A set of questions for discussion groups, and other information about the book can be found at FaithBeyondBelief-book.com.
*high school French teacher, then Optometrist, now author.
What brings people to leave their church, the traditions of their faith - and sometimes even their friends and family members - to embark on a personal journey of spiritual discovery? Can we be good without the rules of a church to guide us? And is it still possible to find a spiritual home within a church whose creeds and practices we may have outgrown? In Faith Beyond Belief, an ex-Mormon, a Muslim apostate, and several former Catholics (including the author herself) are among those who tackle these issues, sharing stories to inform and comfort the ever-increasing numbers of Americans who are leaving their church behind.
Margaret Placentra Johnston takes the stages of spiritual growth out of the realm of theory to a rubber-meets-the-road discussion of the very real difficulties, and the joys, experienced by former believers as they navigate critical turning points on the path to spiritual authenticity. Based on the work of 14 spiritual development theorists, including the postmodern philosopher Ken Wilber, Johnston's book shows how moving through the stages of spiritual growth must, by its very nature, include a turning away from the dogmas and creeds of organized religion to something much more experiential, inclusive, and liberating.
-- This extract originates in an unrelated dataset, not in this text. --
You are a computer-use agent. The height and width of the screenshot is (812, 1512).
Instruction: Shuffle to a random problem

Johnston's warm, conversational, and sometimes confrontational book shares her vision for the future of religion and gives even those who do not have a background in theology or philosophy a way to locate their place on the spiritual path and set their sights on a new kind of faith.
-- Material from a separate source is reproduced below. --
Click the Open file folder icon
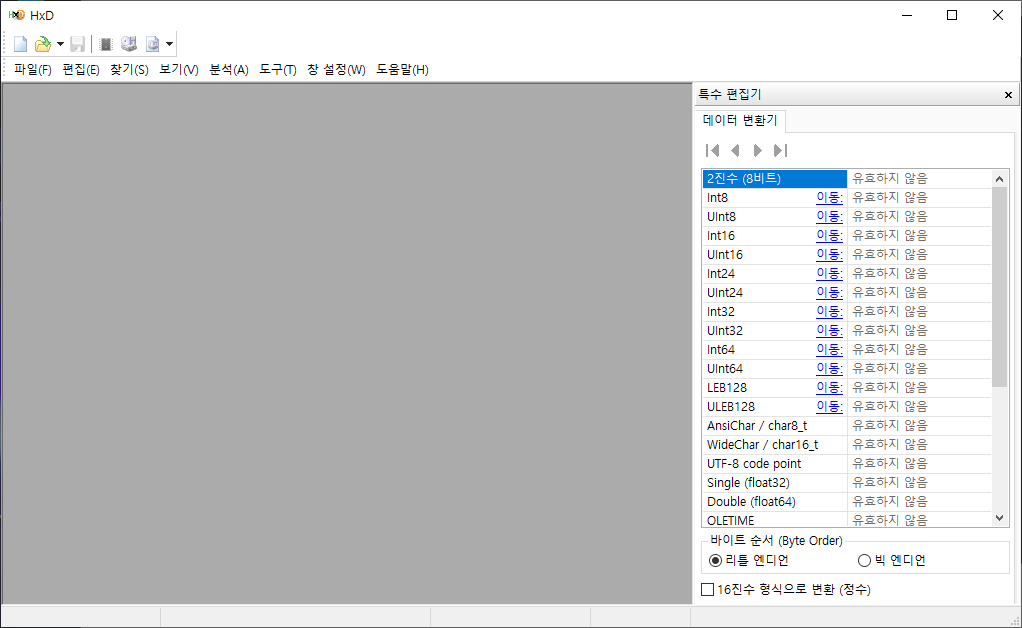Screen dimensions: 1022x628 [x=43, y=44]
Rather than keep its adherents mired in childish myths, the religion of the future will lead its members toward the more fluid form of faith that can develop beyond belief, she writes. The religion of the future will be Love.
--Spirituality & Health
In approaching this book to review, I thought the personal stories would drive my commentary. Instead, I found myself intently interested in the organizing rubric Johnston built around the commonalities between them. Her line of inquiry leads her to investigate theories of spiritual development as they have been proposed by such divergent personalities as James Fowler, Saint Teresa of Avila and Adolphe Tanquerey. Johnston attempts to integrate the various theories into an accessible sequence for the average reader. She labels these the Lawless Stage, the Faithful Stage, the Rational Stage, and the Mystic Stage. Johnston's discussions of the spiritual stages and their implications were thought-provoking and I turned down a number of page corners, especially in the second half of the book. I am looking forward to considering these more deeply as a part of my own spiritual study. There is a part of me, however, that is concerned some may see the hierarchical nature of the stages to be parochial in their insistence that individuals must pass through a period of questioning prior to becoming spiritually advanced. Those who remain in the religion of their birth may presume that Johnston is insulting their faithful constancy, though Johnston does state that leaving the religion of one's birth is not endemic to the process. According to an October 14, 2012 Pew Report, 16.1% of Americans have no religious affiliation. Yet 70% of those believe in God. In this context, it is difficult to see the trend toward personal rather than dogmatic faith as step backward in our moral center. Regardless of your position on this matter, however, Faith Beyond Belief provides a framework allowing those without a strong academic background in philosophy to participate in the discussion. --Seattle Post-Intelligencer and Blogcritics.org
What happens to the spiritual lives of people who leave the traditional Christian churches of their childhood? I'm one of those people, and so is the author of this book. She was curious enough about the question to begin researching it. Writing as neither a scholar nor a member of a religious community, she is free to notate her findings without restraint. The result is an honest look at spirituality without religious affiliation. She shares her own story as well as stories from a diverse group of individuals. There is no one answer to her question, but there are similarities in what she discovered. For ease of understanding, she has organized the answers using four broadly-defined spiritual stages: Lawless, Faithful, Rational, and Mystic. She thought long and hard about the ramifications of putting her thoughts on public display, but having left a thirty-year career as an Optometrist in order to study the topic, she ultimately decided it was time to begin the discussion. In a world where religion is becoming increasingly divisive, and is often used as a political weapon, many of your customers are asking the same question that Johnston did. Her book will not only provide much-needed insight, it can also serve as a guidebook for empowering individual spiritual growth. It is a different kind of Good News.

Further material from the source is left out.